Thank you for agreeing to meet with me on March 2, 2009.  I appreciate having had the opportunity to discuss a variety of matters related to Specialty Underwriters’ Alliance, Inc. (“SUA”) and Hallmark Financial Services, Inc. (“Hallmark”) with you and Scott Goodreau, SUA’s Senior Vice President and General Counsel.

During the course of our meeting you posed the question: why did Hallmark feel a need to nominate an alternative slate of directors for election at SUA’s upcoming stockholder meeting?  I responded: the Hallmark nominees are highly qualified candidates that will do a terrific job representing the interests of all SUA stockholders.  In response, you introduced the idea of arranging a meeting between me and the incumbent SUA directors so that I might access their capabilities and share my views regarding SUA with them.

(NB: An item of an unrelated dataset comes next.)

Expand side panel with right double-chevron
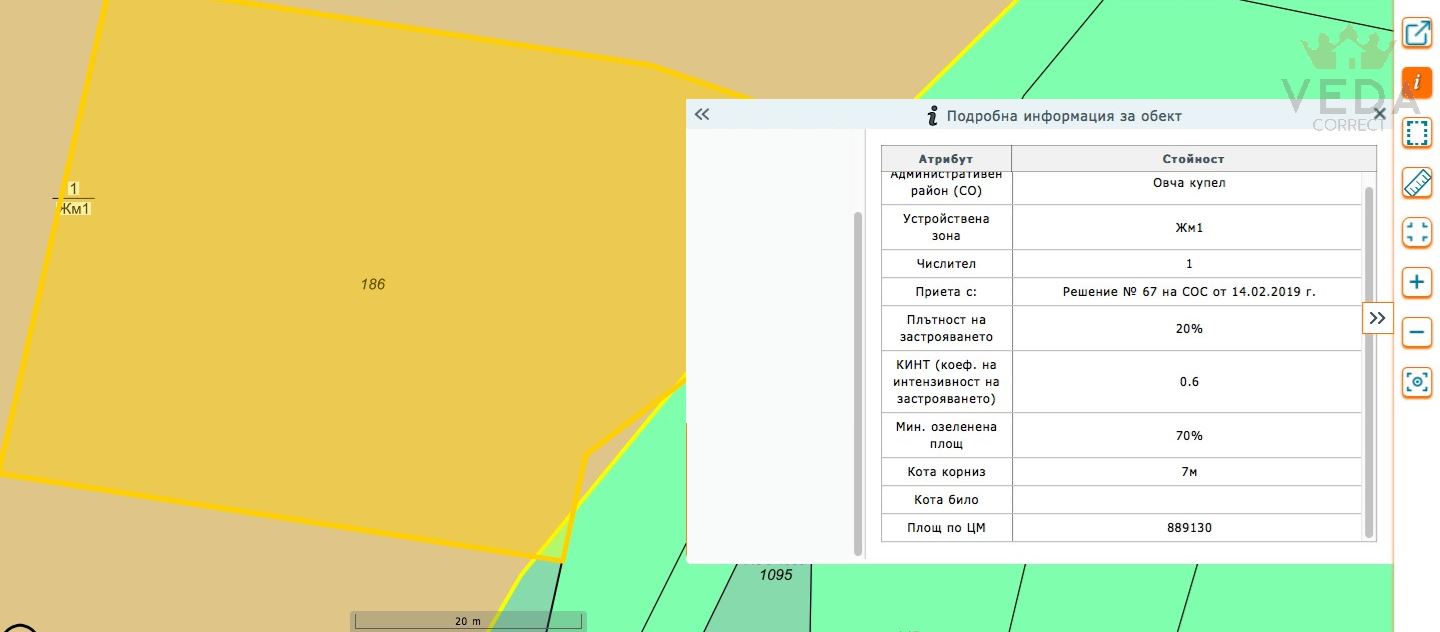This screenshot has height=632, width=1440. (1378, 318)
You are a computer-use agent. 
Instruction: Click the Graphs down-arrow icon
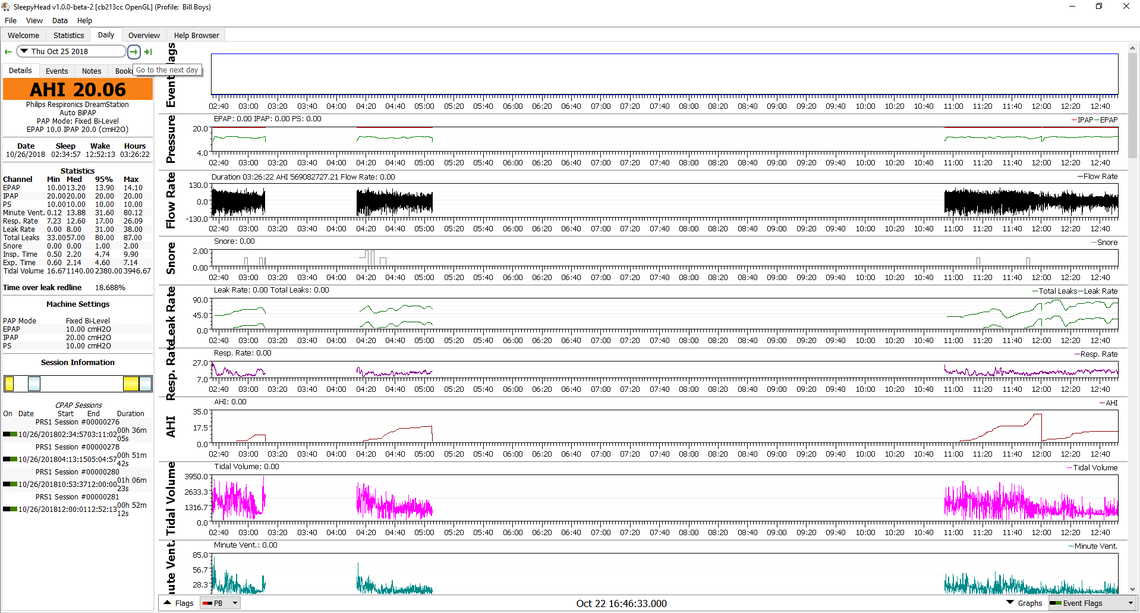1011,603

I am writing to you today to formally confirm my interest in meeting with the SUA directors as you suggested.  In order to facilitate such a meeting, I commit to making myself available in person to meet with the incumbent directors at any location that is convenient for them.
I look forward to hearing from you.
 
 
Very truly yours,

/s/ Mark E. Schwarz

Mark E. Schwarz
 

cc: Mr. Peter E. Jokiel, Executive Vice President and Chief Financial Officer, Director
cc: Mr. Robert E. Dean, Director
cc: Mr. Raymond C. Groth, Director
cc: Mr. Paul A. Philip, Director
cc: Mr. Robert H. Whitehead, Director
cc: Mr. Russell E. Zimmermann, Director
 

 


July 1, 2008
 
Mr. Courtney C. Smith, Chairman, President and Chief Executive Officer
Mr. Peter E. Jokiel, Executive Vice President and Chief Financial Officer, Director
Mr. Robert E. Dean, Director
Mr. Raymond C. Groth, Director
Mr. Paul A. Philip, Director
Mr. Robert H. Whitehead, Director
Mr. Russell E. Zimmermann, Director
Specialty Underwriters’ Alliance Inc.
222 South Riverside Plaza
Chicago, IL 60606

To: the Board of Directors of Specialty Underwriters’ Alliance Inc.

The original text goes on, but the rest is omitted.